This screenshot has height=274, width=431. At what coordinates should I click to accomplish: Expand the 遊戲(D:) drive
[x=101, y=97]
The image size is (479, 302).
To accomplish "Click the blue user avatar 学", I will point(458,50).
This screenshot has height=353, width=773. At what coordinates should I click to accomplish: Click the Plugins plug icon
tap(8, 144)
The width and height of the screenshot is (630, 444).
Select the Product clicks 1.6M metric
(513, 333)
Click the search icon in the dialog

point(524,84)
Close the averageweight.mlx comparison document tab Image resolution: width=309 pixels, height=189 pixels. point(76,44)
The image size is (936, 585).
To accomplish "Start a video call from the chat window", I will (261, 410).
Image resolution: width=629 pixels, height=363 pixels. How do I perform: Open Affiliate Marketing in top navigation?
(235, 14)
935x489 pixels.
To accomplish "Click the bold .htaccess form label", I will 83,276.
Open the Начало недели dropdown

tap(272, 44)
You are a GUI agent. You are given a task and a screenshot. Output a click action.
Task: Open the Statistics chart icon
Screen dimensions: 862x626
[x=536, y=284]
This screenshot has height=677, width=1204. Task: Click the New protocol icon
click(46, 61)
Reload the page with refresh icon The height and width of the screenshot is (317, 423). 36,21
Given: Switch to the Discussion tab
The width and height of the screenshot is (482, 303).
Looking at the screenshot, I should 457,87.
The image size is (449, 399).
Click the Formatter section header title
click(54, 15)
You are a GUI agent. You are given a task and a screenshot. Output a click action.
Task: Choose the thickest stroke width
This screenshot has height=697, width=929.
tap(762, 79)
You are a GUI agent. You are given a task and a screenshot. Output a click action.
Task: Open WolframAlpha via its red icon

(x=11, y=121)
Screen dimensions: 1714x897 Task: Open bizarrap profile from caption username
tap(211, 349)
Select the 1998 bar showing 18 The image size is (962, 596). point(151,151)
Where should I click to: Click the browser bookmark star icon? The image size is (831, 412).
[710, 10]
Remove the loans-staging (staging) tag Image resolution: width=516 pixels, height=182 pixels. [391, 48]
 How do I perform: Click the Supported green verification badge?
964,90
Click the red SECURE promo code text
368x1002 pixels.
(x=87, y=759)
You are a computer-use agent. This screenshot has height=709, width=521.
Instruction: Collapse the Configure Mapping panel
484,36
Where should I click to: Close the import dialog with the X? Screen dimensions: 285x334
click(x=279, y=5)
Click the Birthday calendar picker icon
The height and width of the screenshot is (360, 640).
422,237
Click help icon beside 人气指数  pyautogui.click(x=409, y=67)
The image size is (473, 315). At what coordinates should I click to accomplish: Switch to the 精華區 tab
+ + + + +
§ **Problem details**:
Write the data out again, verbatim.

§ **Solution below**:
This screenshot has height=274, width=431. At what coordinates should I click to accomplish: Expand the 遊戲(D:) drive
[x=101, y=97]
The image size is (479, 302).
To accomplish "Click the blue user avatar 学", I will point(458,50).
This screenshot has height=353, width=773. At what coordinates should I click to accomplish: Click the Plugins plug icon
tap(8, 144)
The width and height of the screenshot is (630, 444).
Select the Product clicks 1.6M metric
(513, 333)
Click the search icon in the dialog

point(524,84)
Close the averageweight.mlx comparison document tab Image resolution: width=309 pixels, height=189 pixels. point(76,44)
The image size is (936, 585).
To accomplish "Start a video call from the chat window", I will (261, 410).
Image resolution: width=629 pixels, height=363 pixels. How do I perform: Open Affiliate Marketing in top navigation?
(235, 14)
935x489 pixels.
To accomplish "Click the bold .htaccess form label", I will 83,276.
Open the Начало недели dropdown

tap(272, 44)
You are a GUI agent. You are given a task and a screenshot. Output a click action.
Task: Open the Statistics chart icon
Screen dimensions: 862x626
[x=536, y=284]
This screenshot has height=677, width=1204. Task: Click the New protocol icon
click(46, 61)
Reload the page with refresh icon The height and width of the screenshot is (317, 423). 36,21
Given: Switch to the Discussion tab
The width and height of the screenshot is (482, 303).
Looking at the screenshot, I should 457,87.
The image size is (449, 399).
Click the Formatter section header title
click(54, 15)
You are a GUI agent. You are given a task and a screenshot. Output a click action.
Task: Choose the thickest stroke width
This screenshot has height=697, width=929.
tap(762, 79)
You are a GUI agent. You are given a task and a screenshot. Output a click action.
Task: Open WolframAlpha via its red icon

(x=11, y=121)
Screen dimensions: 1714x897 Task: Open bizarrap profile from caption username
tap(211, 349)
Select the 1998 bar showing 18 The image size is (962, 596). point(151,151)
Where should I click to: Click the browser bookmark star icon? The image size is (831, 412).
[710, 10]
Remove the loans-staging (staging) tag Image resolution: width=516 pixels, height=182 pixels. [391, 48]
 How do I perform: Click the Supported green verification badge?
964,90
Click the red SECURE promo code text
368x1002 pixels.
(x=87, y=759)
You are a computer-use agent. This screenshot has height=709, width=521.
Instruction: Collapse the Configure Mapping panel
484,36
Where should I click to: Close the import dialog with the X? Screen dimensions: 285x334
click(x=279, y=5)
Click the Birthday calendar picker icon
The height and width of the screenshot is (360, 640).
422,237
Click help icon beside 人气指数  pyautogui.click(x=409, y=67)
The image size is (473, 315). At what coordinates should I click to accomplish: Switch to the 精華區 tab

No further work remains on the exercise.